Each line from the one containing "Given: Select the None access level button" to the end of the entries below is to be set down exactly; the pictures are not.

Data for the task:
==============================

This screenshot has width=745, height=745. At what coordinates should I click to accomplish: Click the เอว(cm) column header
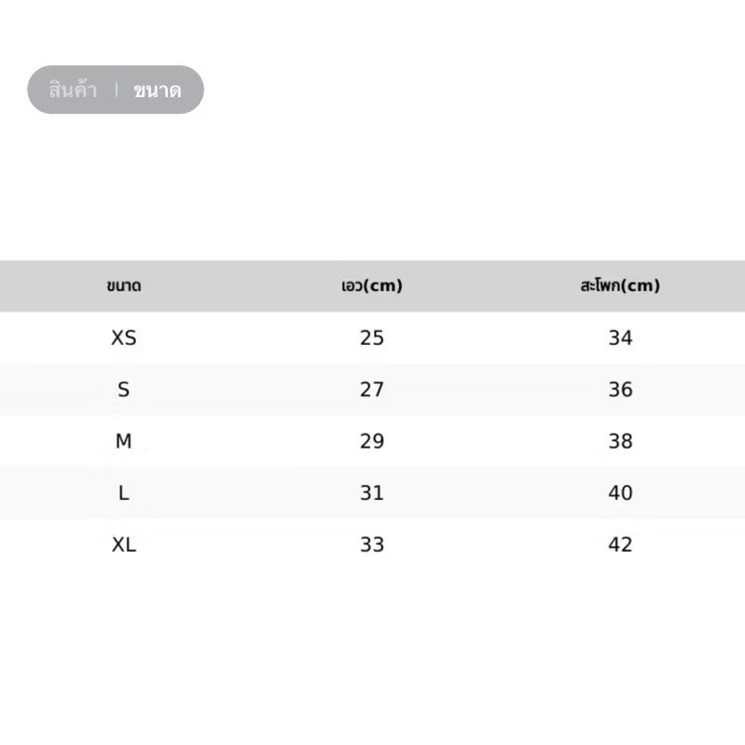(x=372, y=286)
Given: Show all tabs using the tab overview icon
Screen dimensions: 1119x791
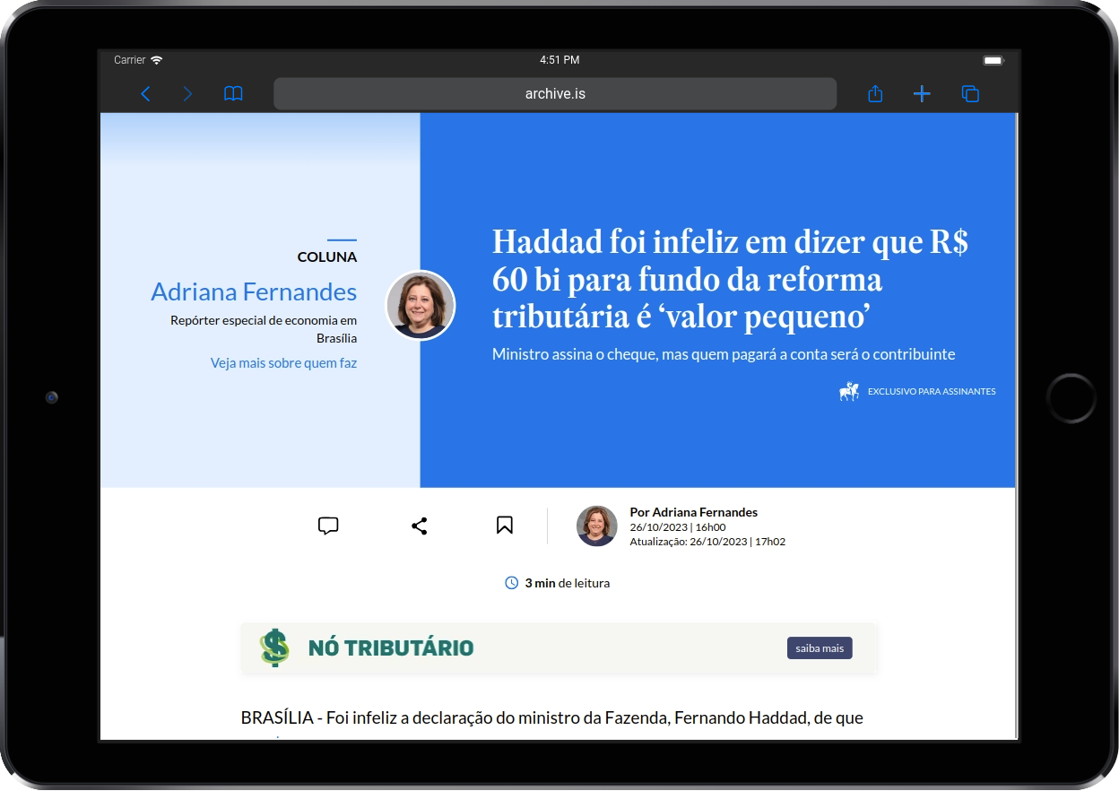Looking at the screenshot, I should pyautogui.click(x=970, y=93).

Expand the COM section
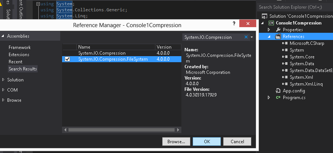(x=3, y=90)
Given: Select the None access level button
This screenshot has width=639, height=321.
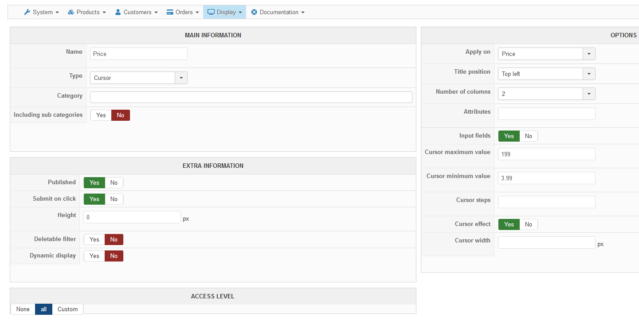Looking at the screenshot, I should (23, 309).
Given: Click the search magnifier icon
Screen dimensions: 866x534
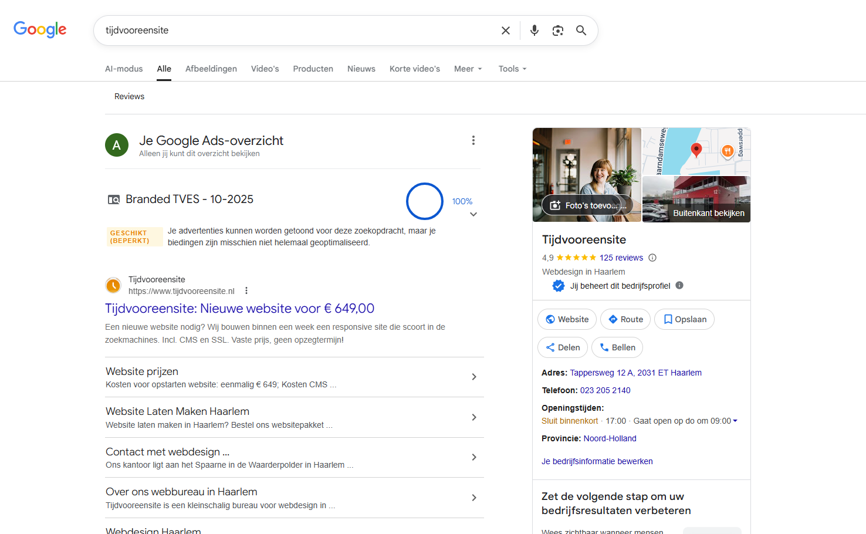Looking at the screenshot, I should 581,30.
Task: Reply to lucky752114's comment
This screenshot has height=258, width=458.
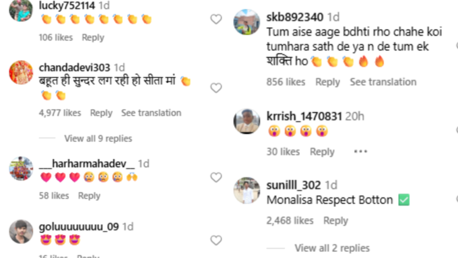Action: pyautogui.click(x=93, y=38)

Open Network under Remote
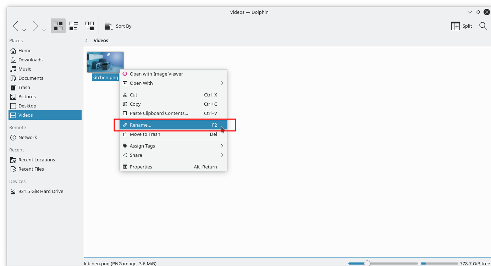tap(28, 137)
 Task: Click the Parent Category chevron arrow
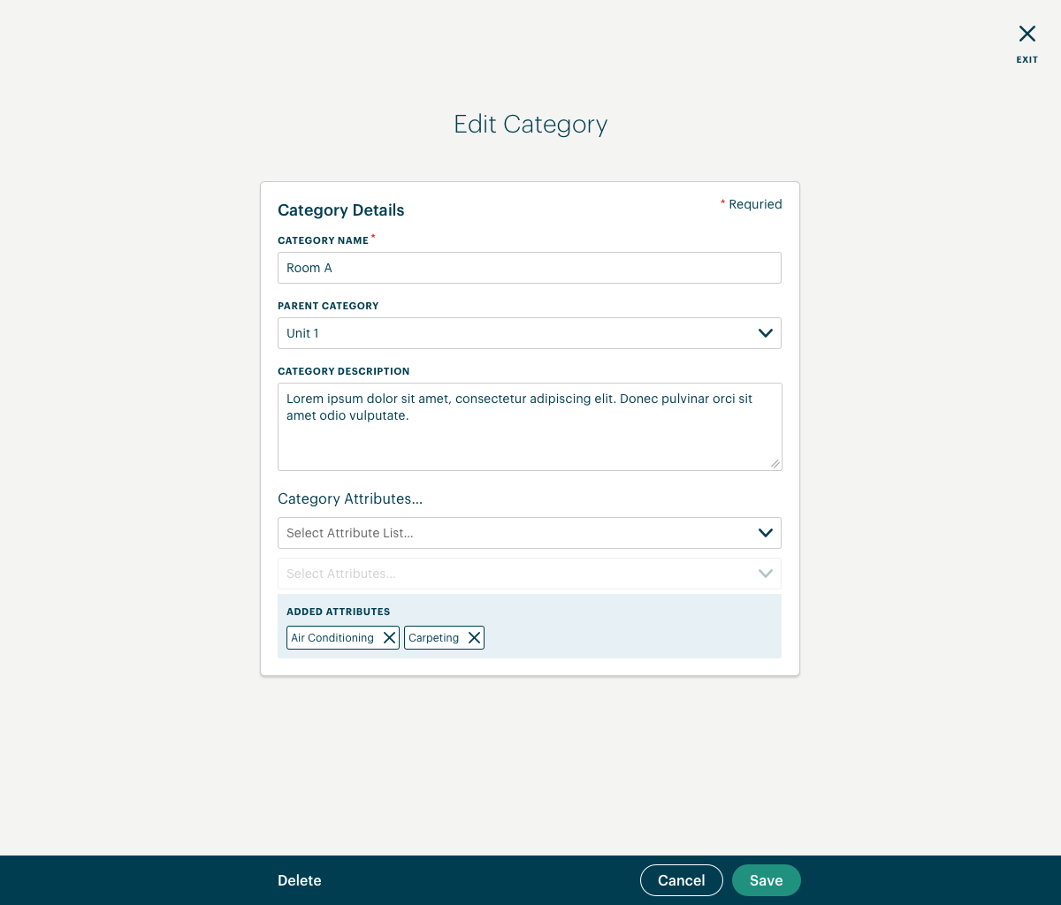[766, 333]
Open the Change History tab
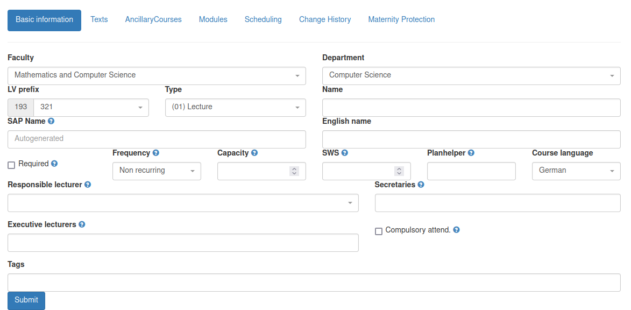The image size is (631, 310). click(x=325, y=19)
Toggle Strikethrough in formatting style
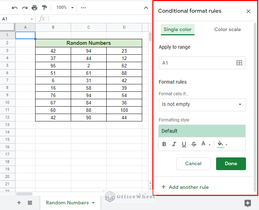Image resolution: width=259 pixels, height=210 pixels. pyautogui.click(x=194, y=144)
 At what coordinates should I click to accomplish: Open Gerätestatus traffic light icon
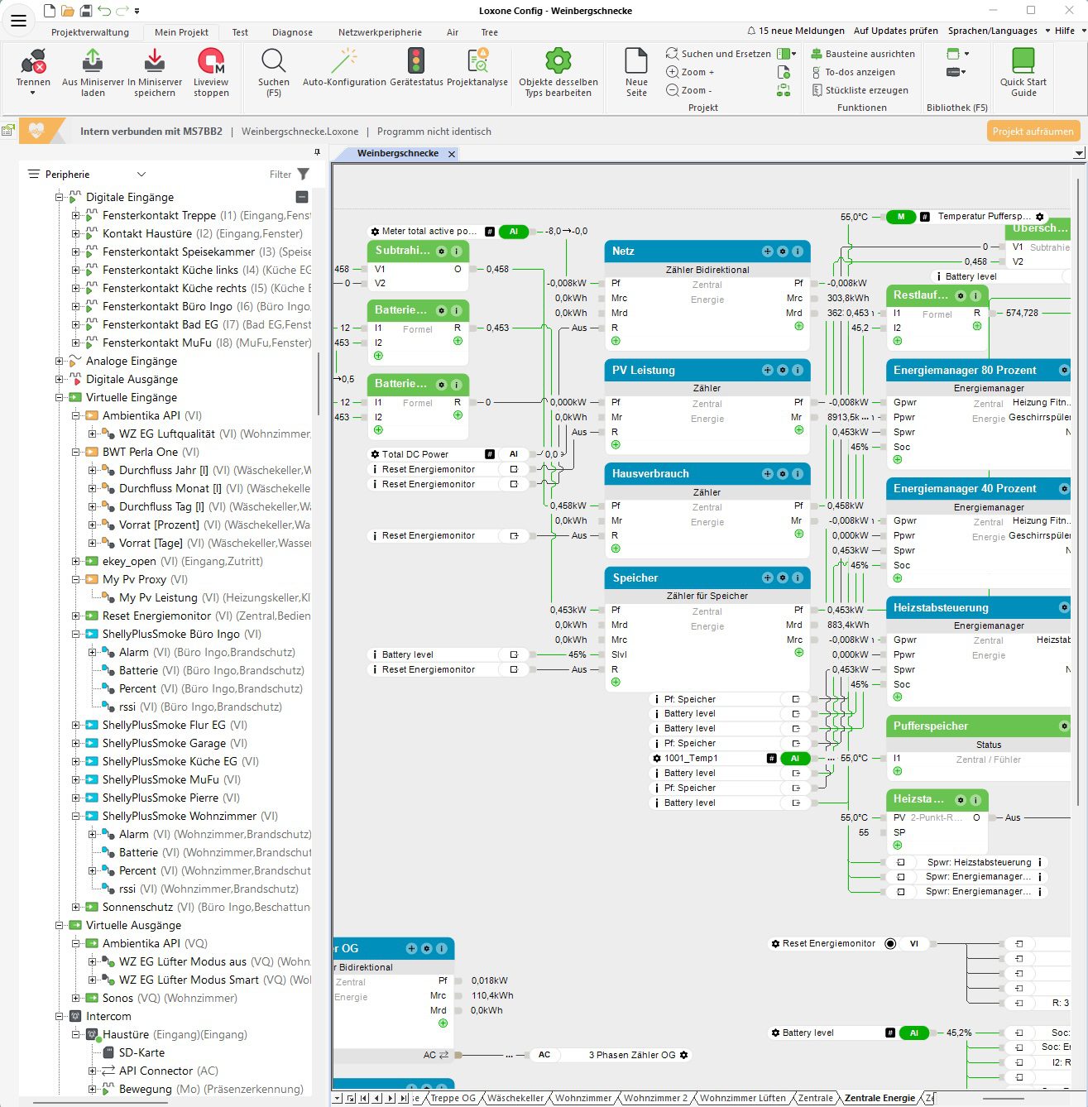click(416, 63)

==============================

Answer area:
Given: Select the None access level button
This screenshot has width=639, height=321.
Looking at the screenshot, I should (23, 309).
Given: Click the search magnifier icon
Screen dimensions: 866x534
Looking at the screenshot, I should 581,30.
Task: Reply to lucky752114's comment
This screenshot has height=258, width=458.
Action: pyautogui.click(x=93, y=38)

Open Network under Remote
tap(28, 137)
 Task: Click the Parent Category chevron arrow
[766, 333]
Open the Change History tab
The image size is (631, 310). click(x=325, y=19)
Toggle Strikethrough in formatting style
Image resolution: width=259 pixels, height=210 pixels. pyautogui.click(x=194, y=144)
 At what coordinates should I click to accomplish: Open Gerätestatus traffic light icon
click(416, 63)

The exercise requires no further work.